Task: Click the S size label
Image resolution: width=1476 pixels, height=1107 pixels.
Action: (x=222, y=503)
==
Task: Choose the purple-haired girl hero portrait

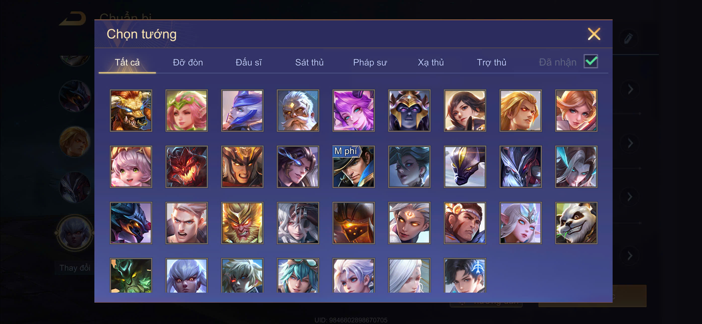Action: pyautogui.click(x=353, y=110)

Short exercise ▸ Copy out verbatim everything from the line containing "Task: Choose the" down to the line containing "Action: pyautogui.click(x=353, y=110)", including both of those lines, and leave the pictures out.

Output of the exercise ▸
Task: Choose the purple-haired girl hero portrait

Action: pyautogui.click(x=353, y=110)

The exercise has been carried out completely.